The researchers trained the ANN using detailed data obtained from real rats. Aldarondo highlighted the significance of this advancement for neuroscience, as it facilitates the development of computational models that simulate animal movement in physical simulations.
This enables predictions about the neural activity patterns expected in real brains. Employing the ANNs, the researchers constructed inverse dynamic models, believed to be utilized by our brains for guiding bodily movements and transitioning from the present body state to the intended state.
Aldarondo elaborated that in simpler terms, an inverse model determines the muscle activations necessary to attain a specific posture while considering the body's physics. This framework proves valuable in motor neuroscience, as it entails learning how to adapt to one's body's physical characteristics through interaction with the environment.

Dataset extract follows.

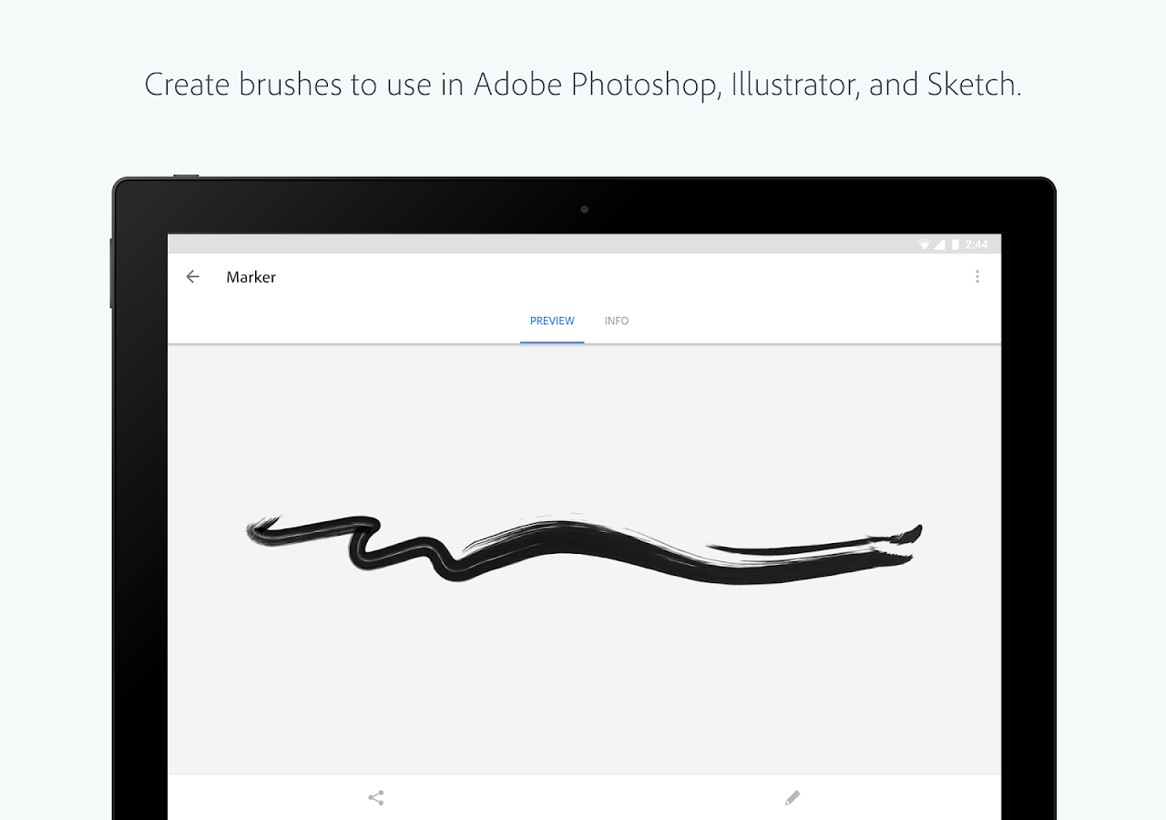This screenshot has width=1166, height=820.
Task: Share the Marker brush via share icon
Action: click(376, 798)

The information gathered from actual rats assisted the virtual model in understanding the forces necessary to generate the intended movement for reaching a specific state, even without direct training on them.
Upon measuring neural activity in both real rats and the virtual model, researchers discovered that the virtual model precisely anticipated the neural activity observed in real rats.
This marks the beginning of a new era in virtual neuroscience, wherein AI-simulated animals could be used to investigate neural circuits and potentially explore how they are affected by various diseases.